Code reuse becomes implicit rather than explicit. Not a repo. Not a dependency. Just absorbed capability. The epub converter I built doesn’t go on GitHub. It becomes something the LLM knows how to do. GitHub doesn’t die exactly, it just becomes internal. The infrastructure gets absorbed into the intelligence. Humans can still use all of the infrastructure I mentioned before, but I’d hazard this becomes way more niche. Why bother, when the cost of software drops to near zero?

For this to actually work - for AI to become infrastructure rather than just a tool - some problems need solving and they’re (unfortunately) rather large ones. They’re all being worked on though as far as I can see.

Determinism: Same input, same output, every time. We’ve all seen this often isn’t the case. Auditability: Can we see the AI’s working, all the way down? They’re pretty (fundamentally?) opaque. Stability: Does AI provide a foundation that doesn’t shift? Not yet. A new model appears every few months, with different behaviours each time.

The infrastructure we have now offers all three.
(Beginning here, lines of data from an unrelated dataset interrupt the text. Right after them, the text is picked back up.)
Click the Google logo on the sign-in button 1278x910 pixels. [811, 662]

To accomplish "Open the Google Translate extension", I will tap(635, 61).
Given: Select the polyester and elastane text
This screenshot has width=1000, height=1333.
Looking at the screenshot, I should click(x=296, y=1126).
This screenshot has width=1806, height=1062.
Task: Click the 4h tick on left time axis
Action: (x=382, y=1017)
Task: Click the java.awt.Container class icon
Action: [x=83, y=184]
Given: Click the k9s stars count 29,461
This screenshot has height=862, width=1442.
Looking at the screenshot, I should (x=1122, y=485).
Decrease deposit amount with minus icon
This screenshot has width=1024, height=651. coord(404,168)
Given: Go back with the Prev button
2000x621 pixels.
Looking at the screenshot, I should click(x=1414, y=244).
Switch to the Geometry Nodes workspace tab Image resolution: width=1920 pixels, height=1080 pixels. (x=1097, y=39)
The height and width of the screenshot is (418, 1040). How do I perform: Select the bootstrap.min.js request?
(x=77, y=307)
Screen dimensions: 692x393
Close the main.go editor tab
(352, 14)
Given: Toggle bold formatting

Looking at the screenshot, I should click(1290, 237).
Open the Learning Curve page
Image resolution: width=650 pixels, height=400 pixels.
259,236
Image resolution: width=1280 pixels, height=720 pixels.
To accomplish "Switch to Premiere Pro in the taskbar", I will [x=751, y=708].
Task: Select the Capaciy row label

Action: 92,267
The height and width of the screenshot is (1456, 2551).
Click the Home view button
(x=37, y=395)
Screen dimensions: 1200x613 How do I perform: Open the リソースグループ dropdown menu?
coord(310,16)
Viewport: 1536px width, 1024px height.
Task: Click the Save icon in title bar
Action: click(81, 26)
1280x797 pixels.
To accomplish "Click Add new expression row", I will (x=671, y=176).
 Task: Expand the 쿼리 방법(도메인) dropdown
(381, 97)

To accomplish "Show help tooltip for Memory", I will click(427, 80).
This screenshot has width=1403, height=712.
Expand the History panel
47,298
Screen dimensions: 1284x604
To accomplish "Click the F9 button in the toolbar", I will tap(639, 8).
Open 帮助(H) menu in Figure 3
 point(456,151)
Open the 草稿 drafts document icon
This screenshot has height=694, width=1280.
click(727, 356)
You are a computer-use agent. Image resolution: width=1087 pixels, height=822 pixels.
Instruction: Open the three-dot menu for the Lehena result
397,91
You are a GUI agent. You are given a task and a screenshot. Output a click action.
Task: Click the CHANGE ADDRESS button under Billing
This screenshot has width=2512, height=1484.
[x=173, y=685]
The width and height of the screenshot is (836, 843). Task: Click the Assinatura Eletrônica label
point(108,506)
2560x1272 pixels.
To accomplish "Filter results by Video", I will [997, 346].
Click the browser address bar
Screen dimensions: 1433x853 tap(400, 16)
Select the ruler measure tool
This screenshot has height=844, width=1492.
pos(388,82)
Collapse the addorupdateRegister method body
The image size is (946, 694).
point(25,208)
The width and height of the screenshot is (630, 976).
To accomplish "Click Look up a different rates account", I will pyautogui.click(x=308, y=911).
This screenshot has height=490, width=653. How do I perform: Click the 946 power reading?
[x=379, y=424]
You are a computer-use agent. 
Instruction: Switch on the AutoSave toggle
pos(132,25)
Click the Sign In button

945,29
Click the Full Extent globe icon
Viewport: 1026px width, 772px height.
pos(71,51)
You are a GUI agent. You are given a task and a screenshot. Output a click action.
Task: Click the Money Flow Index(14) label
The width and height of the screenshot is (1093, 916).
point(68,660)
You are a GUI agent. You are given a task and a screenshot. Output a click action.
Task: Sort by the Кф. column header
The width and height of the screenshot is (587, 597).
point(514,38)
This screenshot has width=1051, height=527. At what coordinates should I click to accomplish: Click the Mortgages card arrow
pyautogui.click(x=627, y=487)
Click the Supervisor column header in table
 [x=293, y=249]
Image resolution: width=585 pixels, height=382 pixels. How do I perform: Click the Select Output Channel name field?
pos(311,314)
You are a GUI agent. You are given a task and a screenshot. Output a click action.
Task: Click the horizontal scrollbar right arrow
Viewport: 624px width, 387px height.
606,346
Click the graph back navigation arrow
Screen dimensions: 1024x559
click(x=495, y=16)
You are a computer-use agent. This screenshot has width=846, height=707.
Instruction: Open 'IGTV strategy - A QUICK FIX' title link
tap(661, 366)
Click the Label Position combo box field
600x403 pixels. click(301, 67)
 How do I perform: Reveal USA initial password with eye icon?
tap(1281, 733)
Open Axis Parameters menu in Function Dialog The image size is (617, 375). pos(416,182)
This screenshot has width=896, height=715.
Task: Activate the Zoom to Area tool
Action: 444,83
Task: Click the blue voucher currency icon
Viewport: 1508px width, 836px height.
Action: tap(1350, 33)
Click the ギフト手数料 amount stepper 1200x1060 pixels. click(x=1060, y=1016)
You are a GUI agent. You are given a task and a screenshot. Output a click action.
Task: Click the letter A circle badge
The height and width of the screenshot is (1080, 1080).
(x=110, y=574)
The AI that might replace it offers none of them to the degree we need. Until these conditions are met, AI stays in relatively low-stakes lanes (although this is rapidly changing). My epub converter was fine, but I’d be avoiding flying on planes where Claude had written the flight control software.

Solving these problems is worth trillions I think. Whoever cracks deterministic, auditable, stable AI inherits the entire coordination layer of software development (and possibly the Earth).

Most people aren’t thinking about this yet, hence the derision in response to Elon’s comments.

They’re arguing about whether AI code is good enough. Whether developers will have jobs or whether Copilot/Codex/Claude Code is useful.

I think the deeper shift is underneath those questions. AI isn’t just a tool that writes code. It’s becoming the substrate that code runs on. The layer everything else sits above.

Wozniak saw games become software in half an hour on a floor in Cupertino. We might be watching software become something else. The last human-readable layer dissolving into the ones below it. I’m not predicting this definitely happens and I can’t imagine it would be on the timescale mentioned by Elon. I’m just noting the trajectory and the things we might want to preserve before they become… quaint? Things like redundancy, independence and the ability to route around damage. Wozniak was shaking because he saw what was coming. Maybe we should be too.